▶ WHAT IS REQUIRED:
The records are to be restated in their entirety, word for word.

****************

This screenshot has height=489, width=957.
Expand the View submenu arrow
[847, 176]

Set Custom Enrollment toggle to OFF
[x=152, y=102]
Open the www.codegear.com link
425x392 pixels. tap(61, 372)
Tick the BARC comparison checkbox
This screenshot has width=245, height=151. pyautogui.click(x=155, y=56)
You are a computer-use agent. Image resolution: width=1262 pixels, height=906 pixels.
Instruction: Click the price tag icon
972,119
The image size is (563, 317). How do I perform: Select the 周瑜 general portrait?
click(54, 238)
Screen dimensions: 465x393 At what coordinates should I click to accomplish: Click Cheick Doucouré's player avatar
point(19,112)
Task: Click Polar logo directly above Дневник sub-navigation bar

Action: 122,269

****************

▶ EXERCISE SOLUTION:
This screenshot has height=489, width=957.
Expand the View submenu arrow
[847, 176]

Set Custom Enrollment toggle to OFF
[x=152, y=102]
Open the www.codegear.com link
425x392 pixels. tap(61, 372)
Tick the BARC comparison checkbox
This screenshot has width=245, height=151. pyautogui.click(x=155, y=56)
You are a computer-use agent. Image resolution: width=1262 pixels, height=906 pixels.
Instruction: Click the price tag icon
972,119
The image size is (563, 317). How do I perform: Select the 周瑜 general portrait?
click(54, 238)
Screen dimensions: 465x393 At what coordinates should I click to accomplish: Click Cheick Doucouré's player avatar
point(19,112)
Task: Click Polar logo directly above Дневник sub-navigation bar

Action: 122,269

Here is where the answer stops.